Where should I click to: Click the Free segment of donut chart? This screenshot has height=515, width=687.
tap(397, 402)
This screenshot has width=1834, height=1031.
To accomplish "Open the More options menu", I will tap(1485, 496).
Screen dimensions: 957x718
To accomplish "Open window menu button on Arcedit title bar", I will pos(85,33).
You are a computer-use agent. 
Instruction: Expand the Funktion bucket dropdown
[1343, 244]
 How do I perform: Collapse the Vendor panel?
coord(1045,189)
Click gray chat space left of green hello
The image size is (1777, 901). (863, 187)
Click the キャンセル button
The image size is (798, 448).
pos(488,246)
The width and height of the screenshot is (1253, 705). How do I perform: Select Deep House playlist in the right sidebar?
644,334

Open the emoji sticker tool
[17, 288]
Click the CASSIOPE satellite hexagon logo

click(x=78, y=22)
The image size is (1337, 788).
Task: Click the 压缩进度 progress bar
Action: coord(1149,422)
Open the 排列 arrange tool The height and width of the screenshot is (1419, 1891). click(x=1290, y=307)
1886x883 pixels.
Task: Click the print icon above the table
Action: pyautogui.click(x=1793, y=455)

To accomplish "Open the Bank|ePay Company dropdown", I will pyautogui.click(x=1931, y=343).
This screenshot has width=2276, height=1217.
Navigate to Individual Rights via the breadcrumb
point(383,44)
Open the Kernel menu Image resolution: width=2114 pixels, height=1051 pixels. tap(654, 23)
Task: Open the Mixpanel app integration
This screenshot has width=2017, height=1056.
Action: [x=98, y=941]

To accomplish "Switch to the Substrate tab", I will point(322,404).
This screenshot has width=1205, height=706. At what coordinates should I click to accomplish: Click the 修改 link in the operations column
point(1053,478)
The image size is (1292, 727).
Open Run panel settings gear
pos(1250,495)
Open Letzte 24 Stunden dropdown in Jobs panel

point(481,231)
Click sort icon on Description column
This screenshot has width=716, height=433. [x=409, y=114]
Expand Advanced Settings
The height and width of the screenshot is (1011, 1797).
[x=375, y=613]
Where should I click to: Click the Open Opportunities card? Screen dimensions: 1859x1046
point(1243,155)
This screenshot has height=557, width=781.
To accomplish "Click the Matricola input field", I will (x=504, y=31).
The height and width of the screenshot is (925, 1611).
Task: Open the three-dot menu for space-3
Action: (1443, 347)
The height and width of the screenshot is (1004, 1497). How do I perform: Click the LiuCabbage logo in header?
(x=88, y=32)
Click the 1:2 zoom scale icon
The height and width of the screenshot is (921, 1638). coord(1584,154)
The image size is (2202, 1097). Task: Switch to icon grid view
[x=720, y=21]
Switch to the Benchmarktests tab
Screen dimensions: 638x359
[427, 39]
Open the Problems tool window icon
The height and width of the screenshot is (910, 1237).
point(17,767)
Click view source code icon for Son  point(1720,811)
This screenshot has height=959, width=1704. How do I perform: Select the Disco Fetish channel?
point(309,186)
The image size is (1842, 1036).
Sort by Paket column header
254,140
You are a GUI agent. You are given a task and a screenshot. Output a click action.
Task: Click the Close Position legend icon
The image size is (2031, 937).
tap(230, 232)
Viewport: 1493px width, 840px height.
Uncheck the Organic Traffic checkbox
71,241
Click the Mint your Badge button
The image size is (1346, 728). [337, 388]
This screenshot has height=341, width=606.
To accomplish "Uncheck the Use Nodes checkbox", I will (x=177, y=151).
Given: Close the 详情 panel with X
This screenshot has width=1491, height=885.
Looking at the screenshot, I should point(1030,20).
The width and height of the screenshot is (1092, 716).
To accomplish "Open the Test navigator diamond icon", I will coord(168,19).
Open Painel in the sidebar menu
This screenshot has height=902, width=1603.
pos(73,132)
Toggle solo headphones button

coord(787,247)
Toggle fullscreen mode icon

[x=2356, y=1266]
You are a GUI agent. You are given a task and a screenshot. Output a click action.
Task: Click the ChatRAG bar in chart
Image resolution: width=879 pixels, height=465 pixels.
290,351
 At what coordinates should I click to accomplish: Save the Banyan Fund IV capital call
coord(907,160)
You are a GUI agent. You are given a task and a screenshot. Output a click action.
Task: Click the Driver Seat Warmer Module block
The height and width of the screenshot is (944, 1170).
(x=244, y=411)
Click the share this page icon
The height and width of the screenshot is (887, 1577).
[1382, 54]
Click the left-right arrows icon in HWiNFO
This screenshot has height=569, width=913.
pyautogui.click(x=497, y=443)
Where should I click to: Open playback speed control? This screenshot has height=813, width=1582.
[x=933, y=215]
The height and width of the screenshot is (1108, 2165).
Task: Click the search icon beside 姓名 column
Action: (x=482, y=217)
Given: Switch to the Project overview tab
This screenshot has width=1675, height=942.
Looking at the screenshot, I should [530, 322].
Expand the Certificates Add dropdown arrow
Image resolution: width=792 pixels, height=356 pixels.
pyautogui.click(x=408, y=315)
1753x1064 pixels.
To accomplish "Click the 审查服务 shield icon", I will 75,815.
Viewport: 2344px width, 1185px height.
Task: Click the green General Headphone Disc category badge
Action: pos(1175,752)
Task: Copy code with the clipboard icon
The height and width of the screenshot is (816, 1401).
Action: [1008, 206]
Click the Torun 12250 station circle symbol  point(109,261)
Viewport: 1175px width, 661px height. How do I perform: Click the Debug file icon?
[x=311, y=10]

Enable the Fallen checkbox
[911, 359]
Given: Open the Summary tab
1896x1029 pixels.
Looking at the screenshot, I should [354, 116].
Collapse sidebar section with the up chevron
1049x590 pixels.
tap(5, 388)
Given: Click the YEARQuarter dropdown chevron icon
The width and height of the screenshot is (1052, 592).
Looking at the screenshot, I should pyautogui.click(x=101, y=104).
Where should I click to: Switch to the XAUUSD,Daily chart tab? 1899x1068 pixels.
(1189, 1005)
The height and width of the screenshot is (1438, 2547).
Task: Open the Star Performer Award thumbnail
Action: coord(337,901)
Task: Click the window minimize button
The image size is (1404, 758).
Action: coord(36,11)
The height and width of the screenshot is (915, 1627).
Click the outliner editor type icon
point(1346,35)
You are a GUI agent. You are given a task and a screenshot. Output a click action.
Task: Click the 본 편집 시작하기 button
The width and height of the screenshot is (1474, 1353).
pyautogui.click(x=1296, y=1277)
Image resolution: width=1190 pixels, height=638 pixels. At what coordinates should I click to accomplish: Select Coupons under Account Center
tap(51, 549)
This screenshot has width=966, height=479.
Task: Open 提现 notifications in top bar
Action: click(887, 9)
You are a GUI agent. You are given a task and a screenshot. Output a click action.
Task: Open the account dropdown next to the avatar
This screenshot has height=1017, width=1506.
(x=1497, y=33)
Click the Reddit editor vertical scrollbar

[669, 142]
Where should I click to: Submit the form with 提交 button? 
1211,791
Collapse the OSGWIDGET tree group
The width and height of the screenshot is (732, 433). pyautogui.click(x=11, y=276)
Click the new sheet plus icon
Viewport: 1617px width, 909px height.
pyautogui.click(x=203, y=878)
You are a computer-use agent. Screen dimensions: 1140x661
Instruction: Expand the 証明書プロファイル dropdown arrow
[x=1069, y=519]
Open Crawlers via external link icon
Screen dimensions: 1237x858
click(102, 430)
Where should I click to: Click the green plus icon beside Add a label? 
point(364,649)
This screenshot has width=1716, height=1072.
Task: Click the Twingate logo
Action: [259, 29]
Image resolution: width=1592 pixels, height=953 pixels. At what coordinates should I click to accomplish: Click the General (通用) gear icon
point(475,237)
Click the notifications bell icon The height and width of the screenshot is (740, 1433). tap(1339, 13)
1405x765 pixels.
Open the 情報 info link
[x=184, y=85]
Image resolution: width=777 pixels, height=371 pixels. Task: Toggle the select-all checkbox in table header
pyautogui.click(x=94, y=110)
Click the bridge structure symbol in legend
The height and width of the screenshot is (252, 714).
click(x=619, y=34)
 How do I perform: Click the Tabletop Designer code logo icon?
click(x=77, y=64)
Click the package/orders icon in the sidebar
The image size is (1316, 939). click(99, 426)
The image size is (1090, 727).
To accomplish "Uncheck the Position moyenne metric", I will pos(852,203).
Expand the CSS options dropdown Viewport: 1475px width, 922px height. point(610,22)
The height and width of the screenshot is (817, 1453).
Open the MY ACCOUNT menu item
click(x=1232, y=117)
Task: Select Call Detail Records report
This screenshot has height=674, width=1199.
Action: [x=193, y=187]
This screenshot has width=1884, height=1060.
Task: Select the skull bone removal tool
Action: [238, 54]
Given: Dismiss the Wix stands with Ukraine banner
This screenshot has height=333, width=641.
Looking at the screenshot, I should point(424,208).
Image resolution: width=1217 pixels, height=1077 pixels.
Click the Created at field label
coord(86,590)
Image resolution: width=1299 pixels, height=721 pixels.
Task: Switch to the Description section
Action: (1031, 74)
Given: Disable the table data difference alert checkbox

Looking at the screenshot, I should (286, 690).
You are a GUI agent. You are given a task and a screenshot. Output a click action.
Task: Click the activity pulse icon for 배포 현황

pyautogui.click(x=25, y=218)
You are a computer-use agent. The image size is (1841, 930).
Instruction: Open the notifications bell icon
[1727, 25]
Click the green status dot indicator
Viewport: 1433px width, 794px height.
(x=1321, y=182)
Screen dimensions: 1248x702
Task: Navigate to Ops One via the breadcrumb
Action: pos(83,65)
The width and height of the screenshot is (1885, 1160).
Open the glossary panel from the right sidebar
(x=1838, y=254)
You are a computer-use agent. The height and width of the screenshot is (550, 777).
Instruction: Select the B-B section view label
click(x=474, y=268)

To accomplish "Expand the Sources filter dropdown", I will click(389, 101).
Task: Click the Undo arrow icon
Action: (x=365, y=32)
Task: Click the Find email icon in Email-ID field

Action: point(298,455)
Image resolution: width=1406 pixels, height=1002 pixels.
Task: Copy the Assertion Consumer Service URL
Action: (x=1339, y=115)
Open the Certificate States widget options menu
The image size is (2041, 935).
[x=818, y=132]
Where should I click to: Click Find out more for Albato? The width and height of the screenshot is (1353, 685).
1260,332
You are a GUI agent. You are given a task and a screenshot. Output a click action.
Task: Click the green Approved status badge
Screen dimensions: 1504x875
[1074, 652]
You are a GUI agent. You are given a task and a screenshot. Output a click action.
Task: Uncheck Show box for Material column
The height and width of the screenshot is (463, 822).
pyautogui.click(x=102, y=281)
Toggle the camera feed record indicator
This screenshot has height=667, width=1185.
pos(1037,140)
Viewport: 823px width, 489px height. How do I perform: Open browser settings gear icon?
===
WHAT THE EXERCISE ASKS: Take the entries above and return only the lines from the one with "Screen dimensions: 957x718" to the one with "This screenshot has height=557, width=781.", both included, unchanged.

TASK OUTPUT:
Screen dimensions: 957x718
To accomplish "Open window menu button on Arcedit title bar", I will pos(85,33).
You are a computer-use agent. 
Instruction: Expand the Funktion bucket dropdown
[1343, 244]
 How do I perform: Collapse the Vendor panel?
coord(1045,189)
Click gray chat space left of green hello
The image size is (1777, 901). (863, 187)
Click the キャンセル button
The image size is (798, 448).
pos(488,246)
The width and height of the screenshot is (1253, 705). How do I perform: Select Deep House playlist in the right sidebar?
644,334

Open the emoji sticker tool
[17, 288]
Click the CASSIOPE satellite hexagon logo

click(x=78, y=22)
The image size is (1337, 788).
Task: Click the 压缩进度 progress bar
Action: coord(1149,422)
Open the 排列 arrange tool The height and width of the screenshot is (1419, 1891). click(x=1290, y=307)
1886x883 pixels.
Task: Click the print icon above the table
Action: pyautogui.click(x=1793, y=455)

To accomplish "Open the Bank|ePay Company dropdown", I will pyautogui.click(x=1931, y=343).
This screenshot has width=2276, height=1217.
Navigate to Individual Rights via the breadcrumb
point(383,44)
Open the Kernel menu Image resolution: width=2114 pixels, height=1051 pixels. tap(654, 23)
Task: Open the Mixpanel app integration
This screenshot has width=2017, height=1056.
Action: [x=98, y=941]

To accomplish "Switch to the Substrate tab", I will point(322,404).
This screenshot has width=1205, height=706. At what coordinates should I click to accomplish: Click the 修改 link in the operations column
point(1053,478)
The image size is (1292, 727).
Open Run panel settings gear
pos(1250,495)
Open Letzte 24 Stunden dropdown in Jobs panel

point(481,231)
Click sort icon on Description column
This screenshot has width=716, height=433. [x=409, y=114]
Expand Advanced Settings
The height and width of the screenshot is (1011, 1797).
[x=375, y=613]
Where should I click to: Click the Open Opportunities card? Screen dimensions: 1859x1046
point(1243,155)
This screenshot has height=557, width=781.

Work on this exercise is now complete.